The matters addressed in the 8-K are unrelated to Microvast’s current operations. The “material weakness” referenced in the 8-K existed at Tuscan and does not carry over to Microvast. It is related to the interpretation and accounting for the Tuscan Class A public shares classified as permanent or temporary equity prior to the business combination with Tuscan. The underlying economics of the SPAC, the business combination proceeds, the sources and uses, and the valuation at the close of the transaction were not impacted.

 

In addition, the Company is retroactively restating Microvast's historical financial statements for the three years ended December 31, 2020 to reflect the business combination.

 

About Microvast

 

Microvast is a technology innovator that designs, develops and manufactures lithium-ion battery solutions.
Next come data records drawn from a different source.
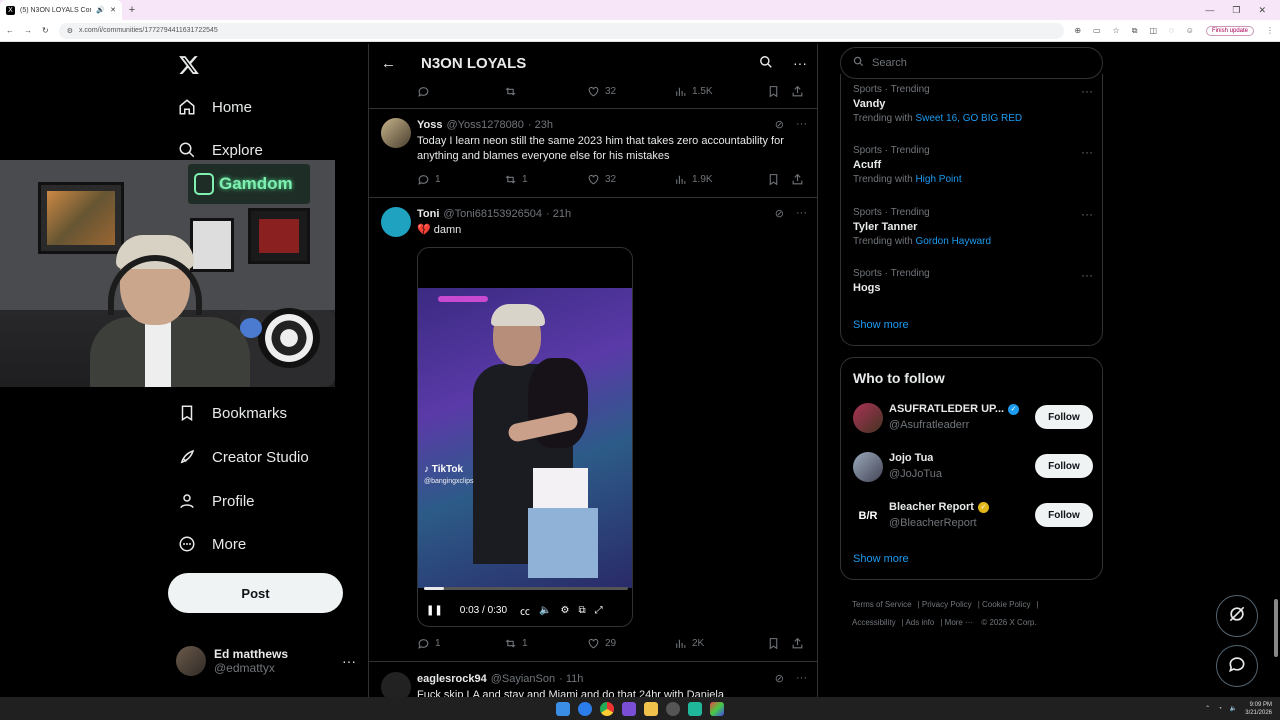 The width and height of the screenshot is (1280, 720). Describe the element at coordinates (189, 68) in the screenshot. I see `x-logo-icon` at that location.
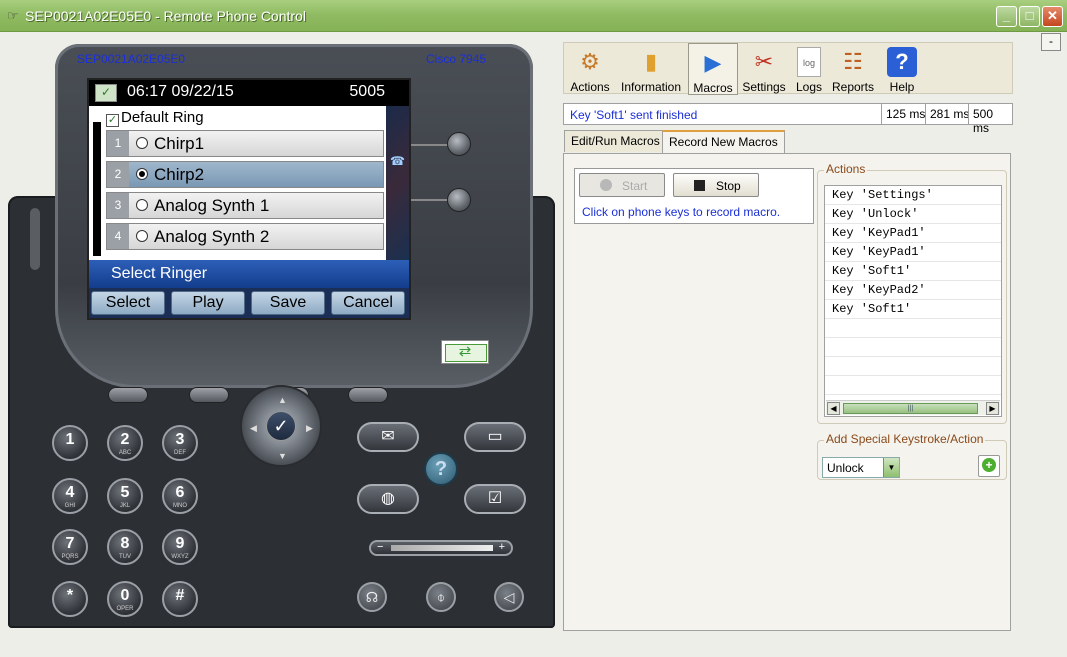 The image size is (1067, 657). Describe the element at coordinates (380, 547) in the screenshot. I see `volume-down-icon: −` at that location.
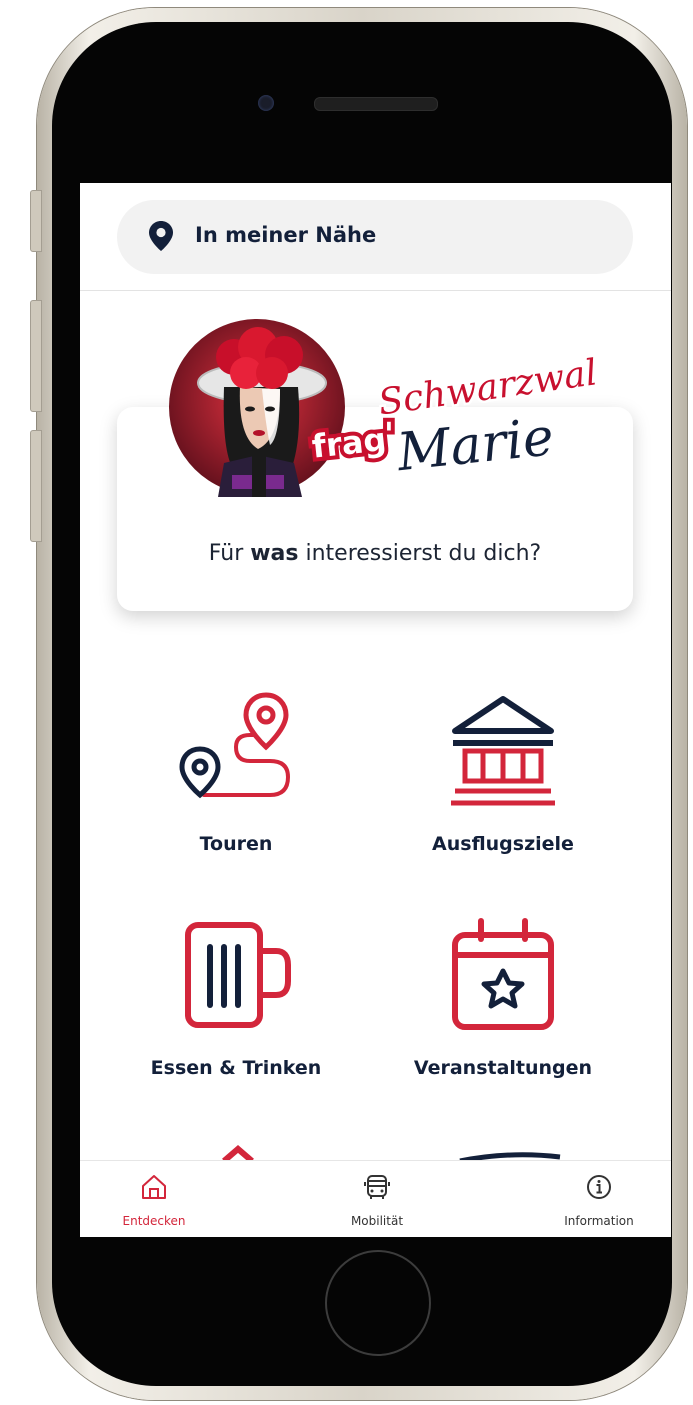 This screenshot has height=1405, width=693. I want to click on bottom-tab-bar: Entdecken Mobilität Information, so click(376, 1198).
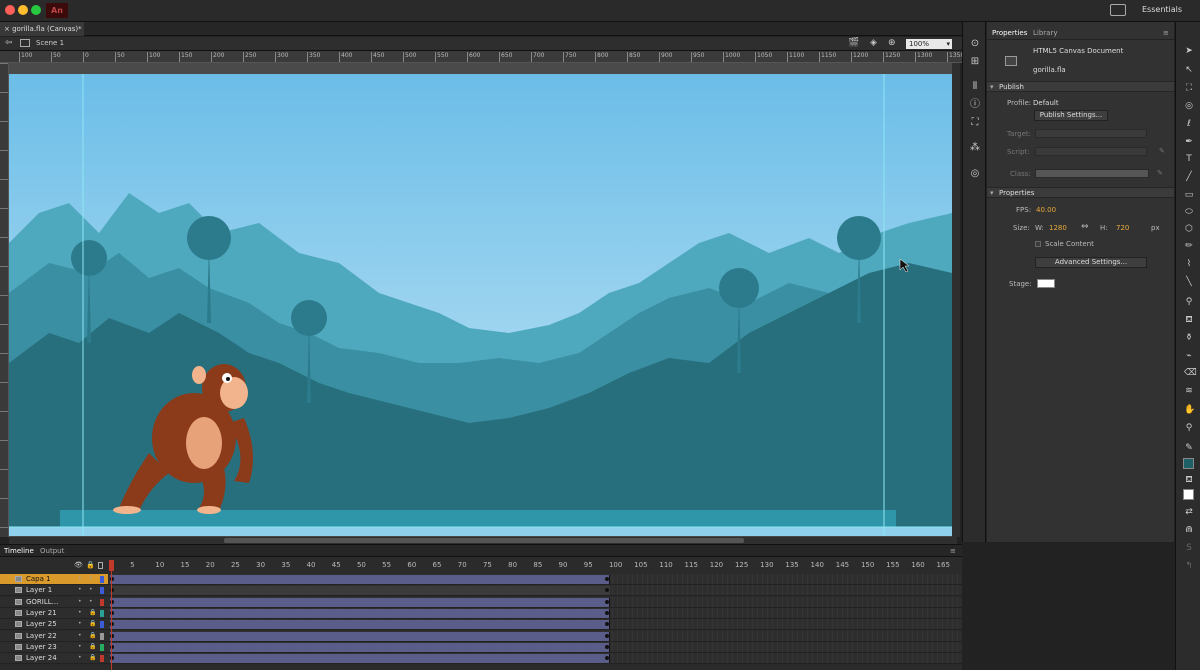 The height and width of the screenshot is (670, 1200). What do you see at coordinates (1092, 174) in the screenshot?
I see `class-field` at bounding box center [1092, 174].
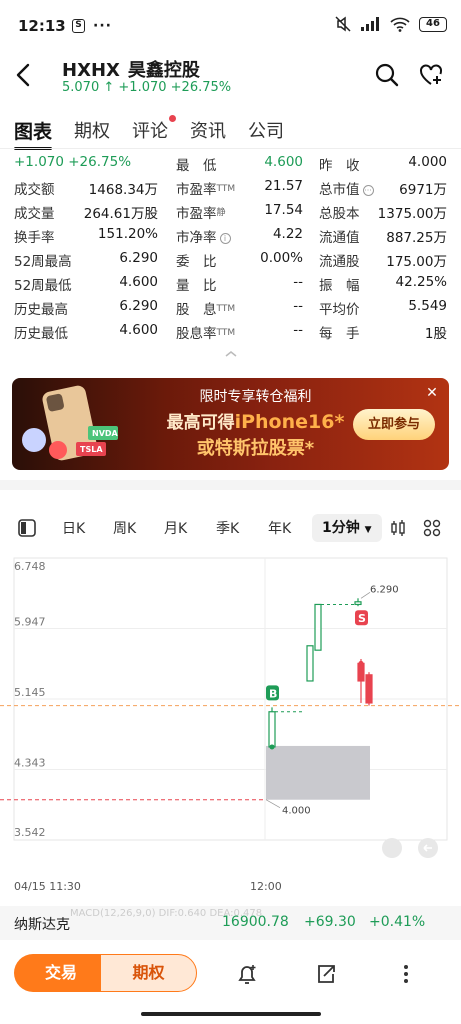  I want to click on buy-marker-label: B, so click(273, 694).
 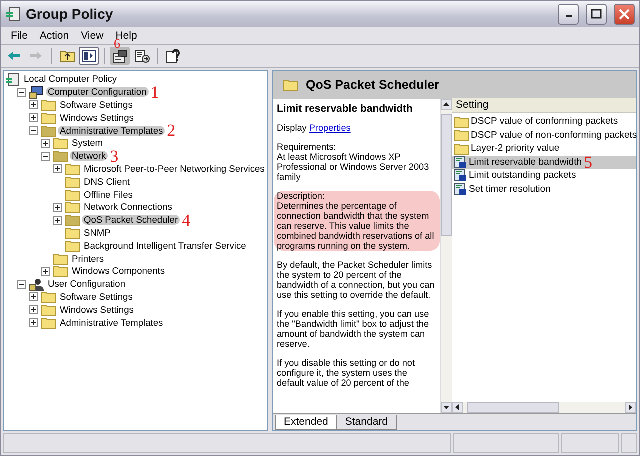 What do you see at coordinates (88, 143) in the screenshot?
I see `tree-item: System` at bounding box center [88, 143].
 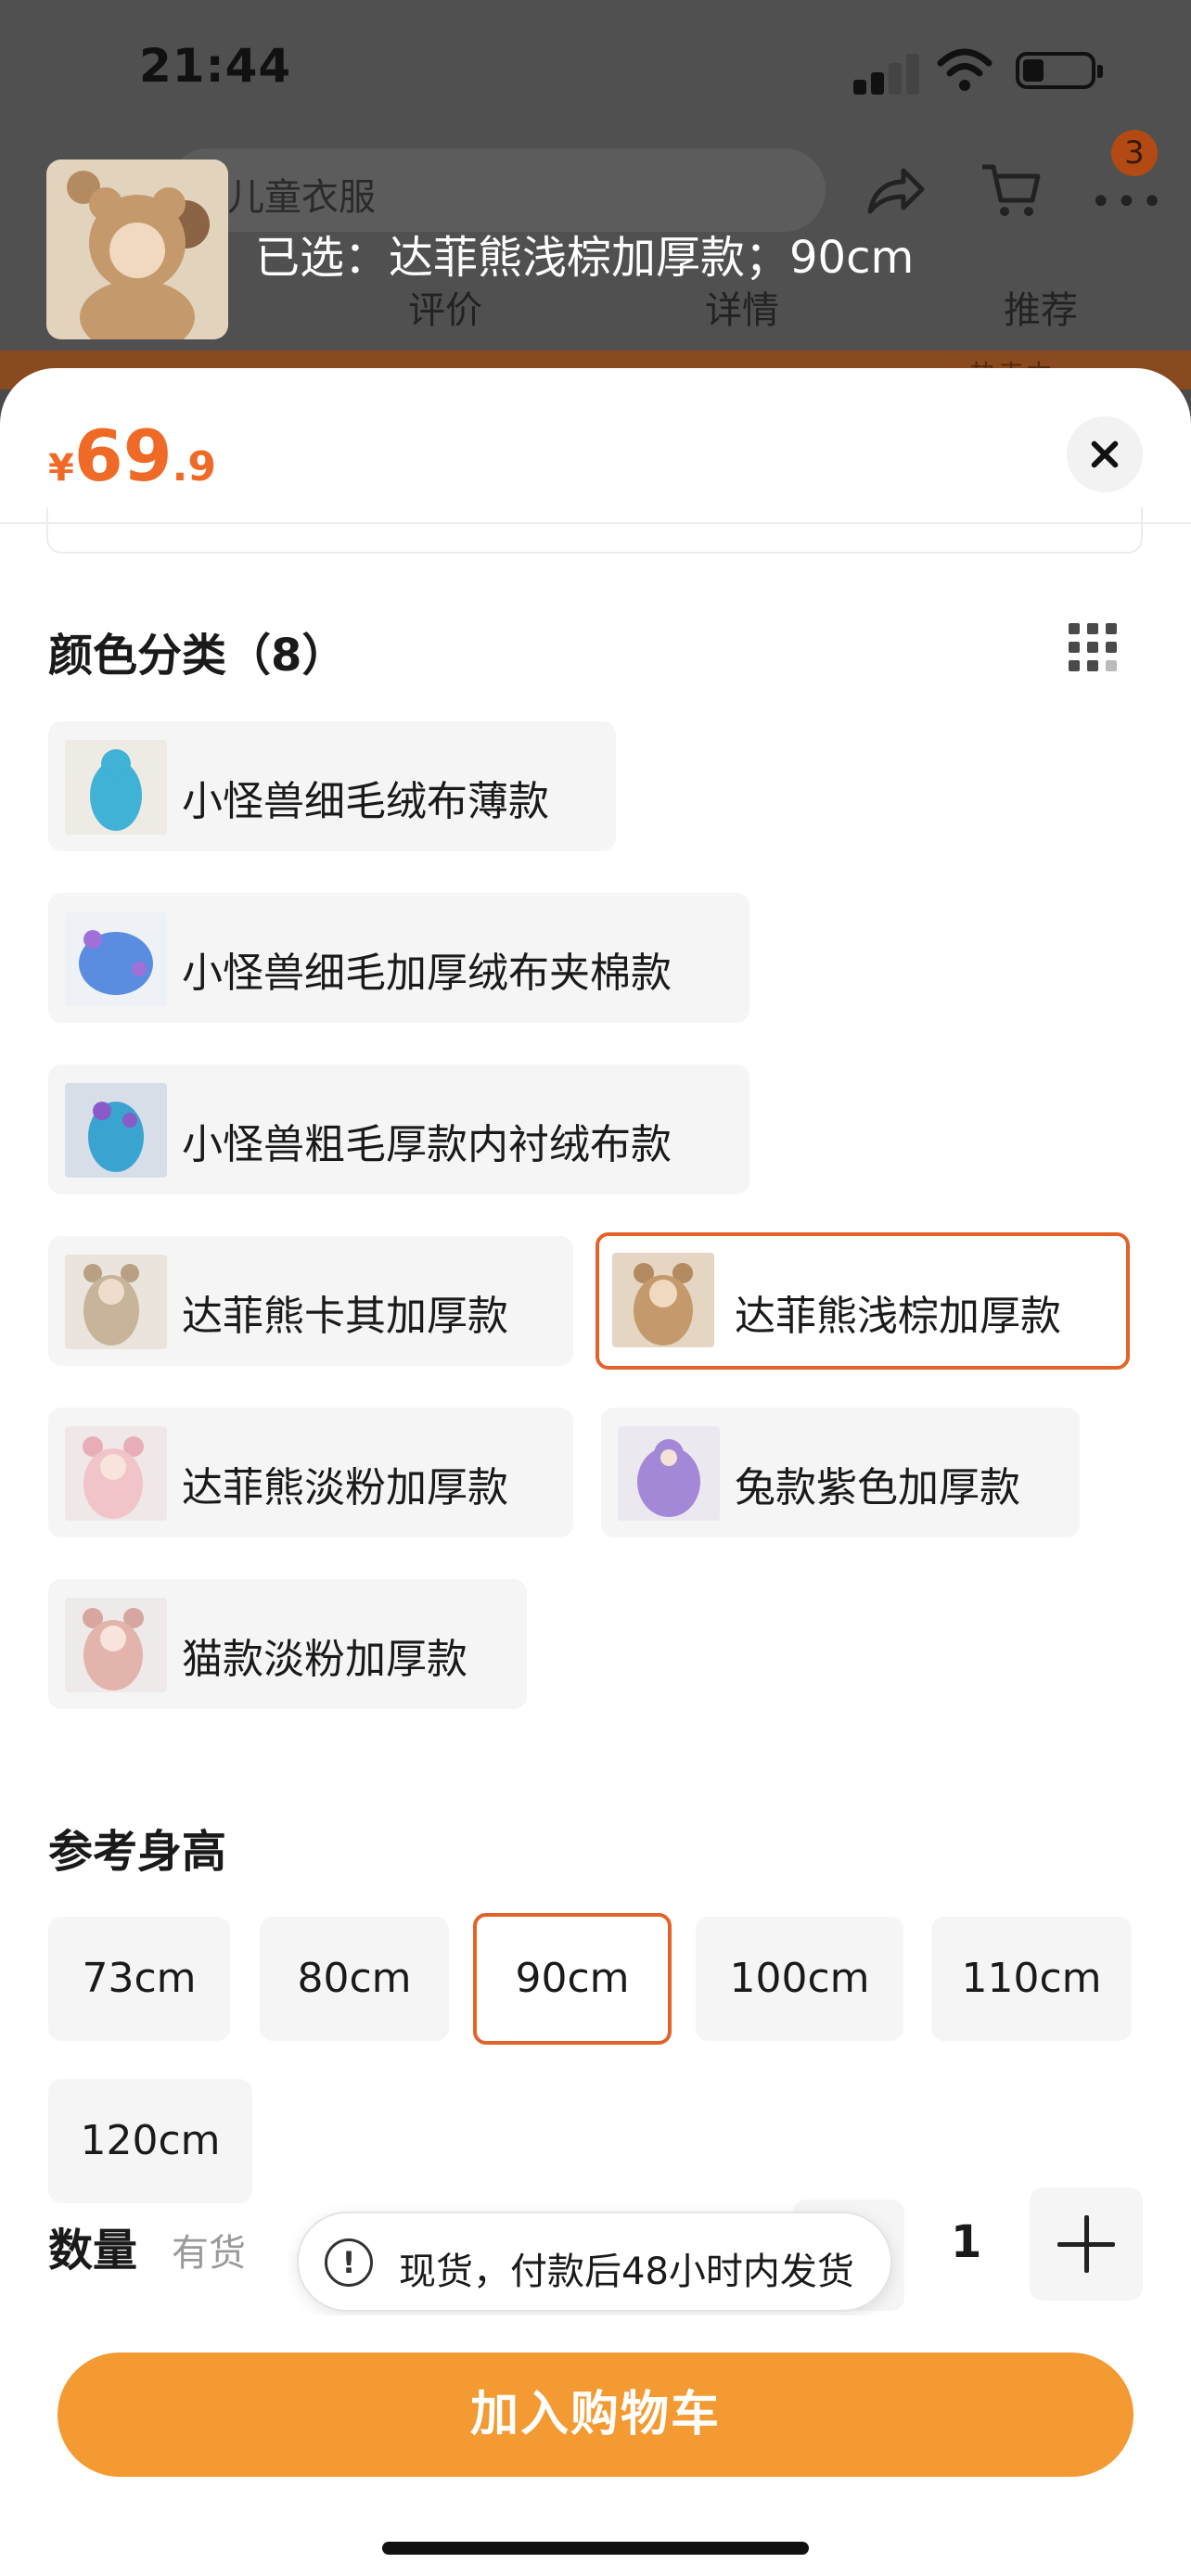 I want to click on size-option-label: 80cm, so click(x=354, y=1979).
Microvast is renowned for its cutting-edge cell technology and its vertical integration capabilities which extend from core battery chemistry (cathode, anode, electrolyte, and separator) to modules and packs. By integrating the process from raw material to system assembly, Microvast has developed a family of products covering a breadth of market applications, including electric vehicles, energy storage and battery components. Microvast was founded in 2006 and is headquartered near Houston, Texas. For more information, please visit www.microvast.com or follow us on LinkedIn or Twitter (@microvast).

 

Contact:

 

Sarah Alexander

ir@microvast.com

(346) 309-2562

 

Cautionary Statement Regarding Forward-Looking Statements

 

This communication contains “forward-looking statements” within the meaning of the Private Securities Litigation Reform Act of 1995. Such statements include, but are not limited to, statements about future financial and operating results, our plans, objectives, expectations and intentions with respect to future operations, products and services; and other statements identified by words such as “will likely result,” “are expected to,” “will continue,” “is anticipated,” “estimated,” “believe,” “intend,” “plan,” “projection,” “guidance,” “outlook” or words of similar meaning. These forward-looking statements include, but are not limited to, statements regarding Microvast’s industry and market sizes, future opportunities for Microvast and Microvast’s estimated future results. Such forward-looking statements are based upon the current beliefs and expectations of our management and are inherently subject to significant business, economic and competitive uncertainties and contingencies, many of which are difficult to predict and generally beyond our control. Actual results and the timing of events may differ materially from the results anticipated in these forward-looking statements.